Kremlin entrepreneurs recently reintroduced the centuries-old changing of the guard on Cathedral Square -- but for a fee. The elaborate and carefully choreographed ceremony, which involves 12 horses, 45 soldiers in czarist-era uniforms, and the presidential orchestra, is held every Saturday at noon for visitors who pay 700 rubles for a special ticket. In addition to the guard-changing ceremony, the ticket includes tours of the churches on Cathedral Square (but not the Armory or Diamond Fund).

Note: The Kremlin is sometimes closed to the public during state visits, and other important ceremonies. Check with your hotel concierge or tour guide before you go.

You can buy Kremlin tickets at Kutafya Tower in Alexander Gardens (tel. 495/697-0349; www.kreml.ru/main.en.asp). Access to the grounds costs 350 rubles for adults, 100 rubles for students with ID and for children 7 and up. Admission to the Armory costs 700 rubles for adults, 200 rubles for students and for children 7 and up. An audioguide costs 200 rubles. Taking photos is forbidden inside the Armory and Cathedrals. Bag check (downstairs beneath the ticket offices) costs 50 rubles if you leave a backpack, double if you leave a camera or video camera. Tip: If you plan to visit Lenin's Mausoleum , do so before reclaiming your bags. The Kremlin is open to visitors Friday through Wednesday from 10am to 5pm unless there's a special event, as noted above. Armory admission times are limited. The closest metro stops are Okhotny Ryad and Biblioteka Imeni Lenina.

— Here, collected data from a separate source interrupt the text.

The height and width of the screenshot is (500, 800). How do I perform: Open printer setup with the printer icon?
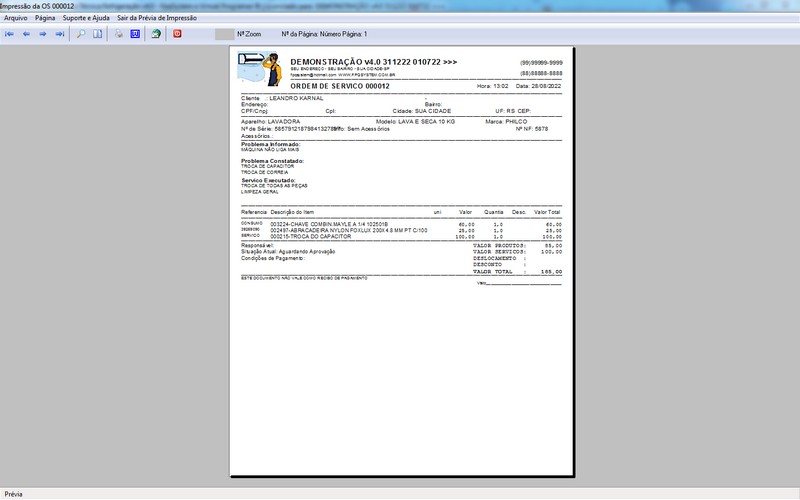click(x=119, y=34)
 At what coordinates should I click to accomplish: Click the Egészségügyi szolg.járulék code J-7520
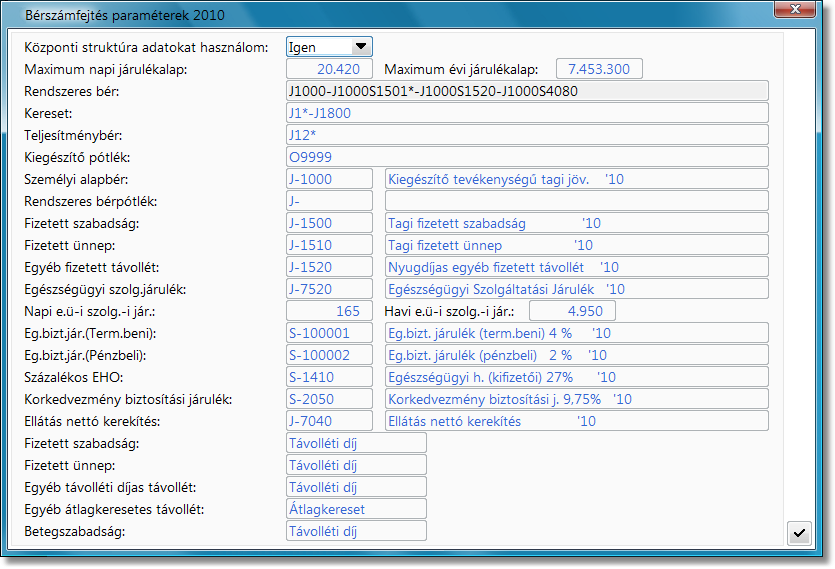click(329, 289)

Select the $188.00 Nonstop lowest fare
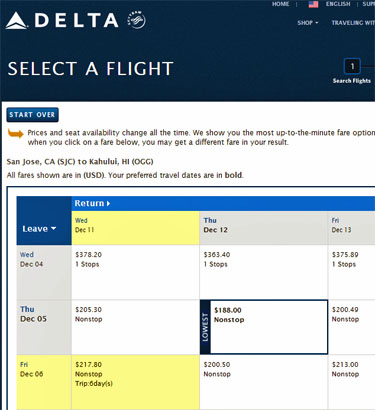(269, 327)
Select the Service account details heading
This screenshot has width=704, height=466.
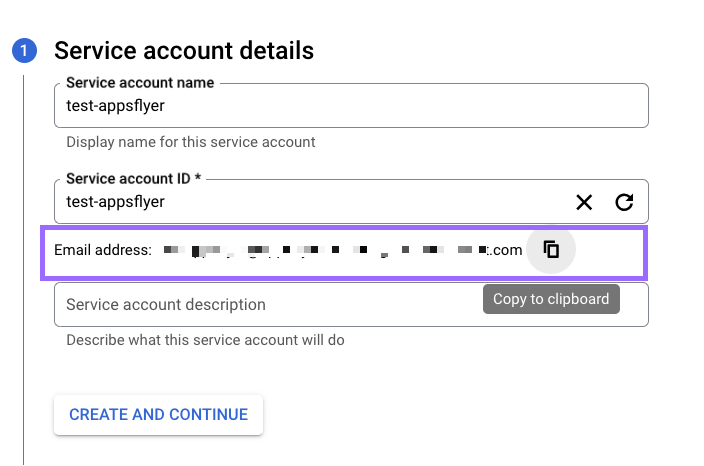pos(184,50)
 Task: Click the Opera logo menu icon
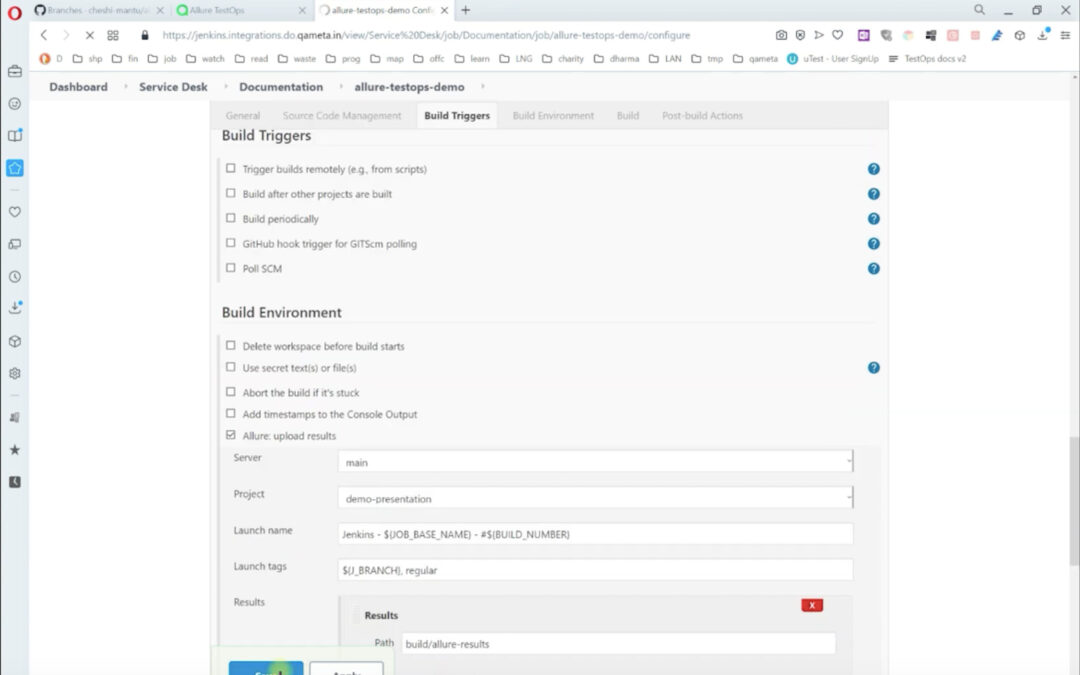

Crown of Monomakh (Shapka Monomakha) -- A key reason to visit the Kremlin early in your trip is to view the Crown of Monomakh (Shapka Monomakha). Once you've seen this unusual crown, you'll recognize its likeness on many of your other stops: in the shape of church cupolas, in paintings of medieval Russia in Tretyakov Gallery, in frescoes in any Orthodox cathedral, even in modern fur hats on display at Russian designer boutiques. The crown was made of eight triangles of gold joined to form a cone; studded with red, blue, and green gems; topped with a cross; and trimmed with a brim of sable. The shape recalls the hats worn by central Asian khans, and reflects Russia's cross-continental geography. According to legend, the crown was presented to Prince Vladimir Monomakh of Kiev (1053-1125) by his grandfather, Byzantine Emperor Constantine IX. Though most historians say the existing crown wasn't made until much later (around the 14th c.), it still came to symbolize Russia's claim to the heritage of Byzantium. It was used in coronations at least as far back as the 1400s, until Peter the Great introduced more Western-style crowns in the 1700s. The Crown of Monomakh remained a key Kremlin treasure, and Peter and his successors continued to use the orb and scepter symbolizing the czar's dominion over the earth. All three are on display at the Armory Museum in the Kremlin.

Note: This information was accurate when it was published, but can change without notice. Please be sure to confirm all rates and details directly with the companies in question before planning your trip.